Informatics on High-Throughput Sequencing Data Module 4 Lab
This work is licensed under a Creative Commons Attribution-ShareAlike 3.0 Unported License. This means that you are able to copy, share and modify the work, as long as the result is distributed under the same license.
CBW HT-seq Module 4 - Single Nucleotide Variant Calling
by Mathieu Bourgey, Ph.D
Table of contents
- Introduction
- Original Setup
- Calling Variants with GATK
- Investigating the SNP calls
- Filter the variants
- Adding functional consequence
- Investigating the functional consequence of variants
- Adding dbSNP annotations
- Overall script
- (Optional) Investigating the trio
- Acknowledgements
Introduction
The goal of this practical session is to identify single nucleotide variants (SNVs) in a human genome and to annotate them. In the previous module 3, we have aligned the reads from NA12878 (daughter) in a small region on chromosome 1. We will continue to use the data generated during the Module 3.

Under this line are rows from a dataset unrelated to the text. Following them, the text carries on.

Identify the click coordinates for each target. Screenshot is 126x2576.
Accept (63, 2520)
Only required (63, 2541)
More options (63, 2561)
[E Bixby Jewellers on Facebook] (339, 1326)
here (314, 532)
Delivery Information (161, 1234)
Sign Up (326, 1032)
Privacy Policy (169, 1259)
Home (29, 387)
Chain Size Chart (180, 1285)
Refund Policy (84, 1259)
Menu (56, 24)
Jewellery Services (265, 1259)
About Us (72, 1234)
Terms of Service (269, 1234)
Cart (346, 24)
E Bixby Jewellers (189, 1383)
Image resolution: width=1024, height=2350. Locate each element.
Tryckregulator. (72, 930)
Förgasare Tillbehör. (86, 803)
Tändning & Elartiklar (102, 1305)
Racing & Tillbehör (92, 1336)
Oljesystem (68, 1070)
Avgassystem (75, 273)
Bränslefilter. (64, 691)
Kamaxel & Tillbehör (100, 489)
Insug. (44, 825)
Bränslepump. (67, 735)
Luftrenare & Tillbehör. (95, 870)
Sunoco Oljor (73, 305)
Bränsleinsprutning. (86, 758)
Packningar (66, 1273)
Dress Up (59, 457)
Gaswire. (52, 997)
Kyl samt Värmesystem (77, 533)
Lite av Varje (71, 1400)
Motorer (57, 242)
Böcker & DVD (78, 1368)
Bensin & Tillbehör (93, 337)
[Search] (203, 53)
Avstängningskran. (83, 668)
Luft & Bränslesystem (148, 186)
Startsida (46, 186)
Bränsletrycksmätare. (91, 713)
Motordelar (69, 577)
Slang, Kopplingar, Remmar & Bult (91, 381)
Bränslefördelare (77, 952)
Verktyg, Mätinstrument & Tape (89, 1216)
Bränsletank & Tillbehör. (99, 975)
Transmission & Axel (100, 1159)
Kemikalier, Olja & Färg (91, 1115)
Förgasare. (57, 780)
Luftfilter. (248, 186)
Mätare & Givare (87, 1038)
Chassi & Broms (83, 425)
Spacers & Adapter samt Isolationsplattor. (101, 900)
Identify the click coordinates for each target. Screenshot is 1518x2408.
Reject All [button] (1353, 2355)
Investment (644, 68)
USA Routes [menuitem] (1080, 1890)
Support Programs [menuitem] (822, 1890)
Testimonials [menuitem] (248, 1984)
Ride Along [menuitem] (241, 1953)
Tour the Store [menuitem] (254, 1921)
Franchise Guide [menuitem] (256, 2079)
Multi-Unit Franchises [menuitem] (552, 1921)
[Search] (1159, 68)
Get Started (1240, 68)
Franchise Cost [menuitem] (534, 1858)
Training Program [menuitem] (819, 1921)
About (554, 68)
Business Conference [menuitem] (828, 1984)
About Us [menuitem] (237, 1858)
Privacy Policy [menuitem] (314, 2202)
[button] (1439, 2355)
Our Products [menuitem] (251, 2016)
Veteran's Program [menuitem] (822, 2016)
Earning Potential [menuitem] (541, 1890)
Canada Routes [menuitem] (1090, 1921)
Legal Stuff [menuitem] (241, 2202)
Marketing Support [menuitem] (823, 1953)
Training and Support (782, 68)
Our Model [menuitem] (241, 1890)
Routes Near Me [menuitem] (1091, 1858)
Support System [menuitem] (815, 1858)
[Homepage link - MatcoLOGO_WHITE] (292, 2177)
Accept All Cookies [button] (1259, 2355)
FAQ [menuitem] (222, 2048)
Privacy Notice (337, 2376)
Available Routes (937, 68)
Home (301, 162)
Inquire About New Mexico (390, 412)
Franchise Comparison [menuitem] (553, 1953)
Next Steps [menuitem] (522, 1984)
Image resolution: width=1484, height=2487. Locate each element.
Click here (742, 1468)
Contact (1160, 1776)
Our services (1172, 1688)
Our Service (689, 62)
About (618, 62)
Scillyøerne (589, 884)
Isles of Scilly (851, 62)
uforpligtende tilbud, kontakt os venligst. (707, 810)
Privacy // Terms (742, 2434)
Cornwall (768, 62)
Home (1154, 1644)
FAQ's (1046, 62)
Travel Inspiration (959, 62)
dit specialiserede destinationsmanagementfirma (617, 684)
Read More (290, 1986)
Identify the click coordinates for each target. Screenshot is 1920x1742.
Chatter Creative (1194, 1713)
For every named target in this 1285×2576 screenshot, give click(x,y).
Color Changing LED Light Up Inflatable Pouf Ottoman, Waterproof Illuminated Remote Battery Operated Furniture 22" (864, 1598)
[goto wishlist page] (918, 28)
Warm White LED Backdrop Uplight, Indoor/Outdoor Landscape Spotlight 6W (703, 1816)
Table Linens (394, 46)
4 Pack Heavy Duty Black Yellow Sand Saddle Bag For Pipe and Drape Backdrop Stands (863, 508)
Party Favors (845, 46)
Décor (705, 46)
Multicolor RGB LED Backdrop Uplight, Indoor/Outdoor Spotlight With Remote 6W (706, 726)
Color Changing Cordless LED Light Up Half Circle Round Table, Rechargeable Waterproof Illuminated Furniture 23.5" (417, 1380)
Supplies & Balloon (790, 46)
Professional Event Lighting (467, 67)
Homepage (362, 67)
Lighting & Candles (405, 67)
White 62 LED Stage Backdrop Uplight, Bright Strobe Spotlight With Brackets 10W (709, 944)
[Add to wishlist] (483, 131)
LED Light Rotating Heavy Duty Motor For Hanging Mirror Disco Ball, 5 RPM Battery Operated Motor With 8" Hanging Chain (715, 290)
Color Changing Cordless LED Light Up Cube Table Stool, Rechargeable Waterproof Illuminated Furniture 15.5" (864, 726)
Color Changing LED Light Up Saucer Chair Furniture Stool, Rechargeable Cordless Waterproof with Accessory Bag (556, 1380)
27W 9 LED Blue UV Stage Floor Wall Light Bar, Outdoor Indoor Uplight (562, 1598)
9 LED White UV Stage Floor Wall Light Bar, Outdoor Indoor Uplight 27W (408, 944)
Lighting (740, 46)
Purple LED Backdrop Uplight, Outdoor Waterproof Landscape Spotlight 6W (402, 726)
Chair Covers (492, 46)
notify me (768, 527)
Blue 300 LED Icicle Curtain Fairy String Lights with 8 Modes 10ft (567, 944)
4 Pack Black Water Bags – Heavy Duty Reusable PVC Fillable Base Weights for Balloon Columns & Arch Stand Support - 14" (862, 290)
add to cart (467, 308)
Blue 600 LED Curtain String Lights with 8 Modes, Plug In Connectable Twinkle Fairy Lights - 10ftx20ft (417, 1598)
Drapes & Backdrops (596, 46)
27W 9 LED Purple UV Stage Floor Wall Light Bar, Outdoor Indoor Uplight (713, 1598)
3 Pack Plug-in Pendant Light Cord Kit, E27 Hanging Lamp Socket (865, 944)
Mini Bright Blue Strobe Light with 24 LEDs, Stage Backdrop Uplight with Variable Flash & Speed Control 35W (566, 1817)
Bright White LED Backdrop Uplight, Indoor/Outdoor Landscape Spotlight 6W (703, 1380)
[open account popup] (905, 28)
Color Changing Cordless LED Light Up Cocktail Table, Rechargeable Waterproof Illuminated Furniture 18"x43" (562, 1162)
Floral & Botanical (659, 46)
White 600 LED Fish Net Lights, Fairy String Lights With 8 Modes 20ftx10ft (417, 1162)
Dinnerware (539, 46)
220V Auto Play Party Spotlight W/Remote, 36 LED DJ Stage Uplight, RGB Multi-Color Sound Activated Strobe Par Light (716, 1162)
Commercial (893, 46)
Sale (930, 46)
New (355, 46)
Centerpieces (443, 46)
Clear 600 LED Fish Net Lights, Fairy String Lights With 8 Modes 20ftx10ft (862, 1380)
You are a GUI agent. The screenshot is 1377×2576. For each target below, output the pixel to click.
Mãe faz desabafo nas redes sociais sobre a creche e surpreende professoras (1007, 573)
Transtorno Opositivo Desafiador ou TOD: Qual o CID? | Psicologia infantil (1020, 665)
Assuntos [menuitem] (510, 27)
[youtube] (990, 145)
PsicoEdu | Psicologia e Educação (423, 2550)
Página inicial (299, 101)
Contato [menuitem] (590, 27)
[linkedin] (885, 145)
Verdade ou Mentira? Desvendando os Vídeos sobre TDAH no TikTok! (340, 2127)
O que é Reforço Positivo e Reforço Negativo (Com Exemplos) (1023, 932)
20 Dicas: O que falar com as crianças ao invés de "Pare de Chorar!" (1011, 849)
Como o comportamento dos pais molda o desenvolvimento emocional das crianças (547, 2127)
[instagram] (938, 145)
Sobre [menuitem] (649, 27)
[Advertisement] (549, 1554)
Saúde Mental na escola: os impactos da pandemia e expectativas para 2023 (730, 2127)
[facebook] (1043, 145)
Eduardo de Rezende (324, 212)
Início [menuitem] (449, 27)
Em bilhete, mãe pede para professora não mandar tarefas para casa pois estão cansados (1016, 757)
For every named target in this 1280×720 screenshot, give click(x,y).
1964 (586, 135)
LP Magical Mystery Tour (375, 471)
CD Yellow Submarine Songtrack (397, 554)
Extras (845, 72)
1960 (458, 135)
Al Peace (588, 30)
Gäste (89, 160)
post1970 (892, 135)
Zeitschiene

NA12878 is the child of the trio while NA12891 and NA12892 are her parents.
For practical reasons we subsampled the reads from the sample because running the whole dataset would take way too much time and resources. We’re going to focus on the reads extracted from a 300 kbp stretch of chromosome 1
Chromosome | Start | End |
---|---|---|
chr1 | 17704860 | 18004860 |
Original Setup
Amazon node
Read these directions for information on how to log in to your assigned Amazon node.
Software requirements
These are all already installed, but here are the original links.
In this session, we will particularly focus on GATK HaplotypeCaller SNV detection tool. The main advantage of HaplotypeCaller is to do the calling using a local de-novo assembly approach. When the program encounters a region showing signs of variation, it discards the existing mapping information and completely reassembles the reads in that region. This allow a better accuracy in regions that are traditionally difficult to call, for example when they contain different types of variants close to each other.
Environment setup
export SOFT_DIR=/usr/local/
export WORK_DIR=~/workspace/HTseq/Module4/
export GATK_JAR=$SOFT_DIR/gatk-4.0.1.2/gatk-package-4.0.1.2-local.jar
export SNPEFF_JAR=$SOFT_DIR/snpEff/snpEff.jar
export GATK_OLD_JAR=~/CourseData/HT_data/software/GenomeAnalysisTK-3.8/GenomeAnalysisTK.jar
export REF=$WORK_DIR/reference/
rm -rf $WORK_DIR
mkdir -p $WORK_DIR/variants
cd $WORK_DIR
ln -s ~/CourseData/HT_data/Module4/* .
Data files
The initial structure of your folders should look like this:
ROOT
|-- bam/ # bam file from the previous Module(down sampled)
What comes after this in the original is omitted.